Na is the word used in Genesis 18:4 when Abraham says, Please let a little water be brought and wash your feet, and rest yourselves under the tree” (NASV). Na is the word used in Genesis 12:13 when Abraham says, Please say that you are my sister so that it may go well with me because of you, that I may live on account of you” (NASV).

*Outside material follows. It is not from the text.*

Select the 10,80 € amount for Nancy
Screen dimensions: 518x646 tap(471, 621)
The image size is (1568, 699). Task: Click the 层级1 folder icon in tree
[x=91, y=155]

Na is the word used in Genesis 22:2 when God said to his friend Abraham, “Take please your son, your only son . . . and offer him there on one of the mountains that I will show to you.” And we know how the story goes: Abraham listens to the Lord. He leads his son up the mountain to offer him there. But God stops Abraham from killing his son Isaac. Jesus gives us this insight: “Your father Abraham rejoiced at the thought of seeing my day; he saw it and was glad” (John 8:56). I believe that there on Mount Moriah, after the ram was pulled from the thicket to be a substitute for Isaac, put on the altar and made to go up, Abraham saw what God’s Son would one day accomplish. Just like God revealed to Abraham what would happen to Sodom before it actually happened, God revealed to Abraham what would happen in Messiah’s day before it actually happened. 

I mean the two of them were friends, and friends don’t keep such important matters from one another.